Summary scheme of the effect of Tax on the NMD pathway. In the case of an NMD-prone mRNA, UPF1 is phosphorylated by the SMG1 kinase and associates with UPF2 and UPF3. Under these conditions, UPF1 represses translation initiation by interacting with eIF3. Phosphorylated UPF1 also triggers an association with mRNA decay factors such as DCP1, XRN1, and the exosome component EXOSC2. After mRNA routing toward P-bodies, it is considered that UPF1 is dephosphorylated by the SMG5/7-PP2A complex and recycled (left bottom part of the scheme).

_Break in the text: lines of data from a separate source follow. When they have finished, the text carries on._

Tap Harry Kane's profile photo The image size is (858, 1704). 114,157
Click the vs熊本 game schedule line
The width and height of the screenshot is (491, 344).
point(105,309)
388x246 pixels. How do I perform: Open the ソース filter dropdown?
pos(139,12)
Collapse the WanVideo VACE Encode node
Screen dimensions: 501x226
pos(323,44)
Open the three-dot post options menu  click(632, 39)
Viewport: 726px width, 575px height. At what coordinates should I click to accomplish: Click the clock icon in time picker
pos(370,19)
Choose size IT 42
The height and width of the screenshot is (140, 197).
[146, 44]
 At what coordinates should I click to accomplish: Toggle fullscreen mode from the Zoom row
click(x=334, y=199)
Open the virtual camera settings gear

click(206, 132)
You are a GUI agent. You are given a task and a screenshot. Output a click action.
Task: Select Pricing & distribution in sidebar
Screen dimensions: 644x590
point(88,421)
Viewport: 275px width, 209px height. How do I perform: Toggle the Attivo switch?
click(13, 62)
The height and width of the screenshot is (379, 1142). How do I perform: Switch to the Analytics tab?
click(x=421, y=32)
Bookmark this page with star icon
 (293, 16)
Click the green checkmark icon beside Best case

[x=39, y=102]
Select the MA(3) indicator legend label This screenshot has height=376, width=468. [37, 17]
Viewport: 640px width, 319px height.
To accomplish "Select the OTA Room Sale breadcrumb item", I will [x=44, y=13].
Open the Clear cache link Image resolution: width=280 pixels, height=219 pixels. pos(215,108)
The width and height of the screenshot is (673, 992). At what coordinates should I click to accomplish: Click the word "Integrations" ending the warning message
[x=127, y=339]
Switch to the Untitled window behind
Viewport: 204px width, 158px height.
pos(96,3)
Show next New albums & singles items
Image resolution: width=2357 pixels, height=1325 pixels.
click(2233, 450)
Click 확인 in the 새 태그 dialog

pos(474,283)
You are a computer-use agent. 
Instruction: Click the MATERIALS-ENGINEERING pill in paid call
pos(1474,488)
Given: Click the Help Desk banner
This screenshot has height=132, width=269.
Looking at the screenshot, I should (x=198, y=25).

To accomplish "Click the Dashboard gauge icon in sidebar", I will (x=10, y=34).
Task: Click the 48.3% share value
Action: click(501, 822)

In Tax-expressing cells, from the data presented in this report, Tax binds INT6, thereby impairing the INT6-UPF1 association. Tax also binds phospho-UPF1 and presumably prevents its normal dephosphorylation by PP2A, thus causing an accumulation of phospho-UPF1 in the P-bodies (right bottom part of the scheme). These combined effects lead to the stabilization of cellular as well as viral mRNAs by inhibiting their degradation.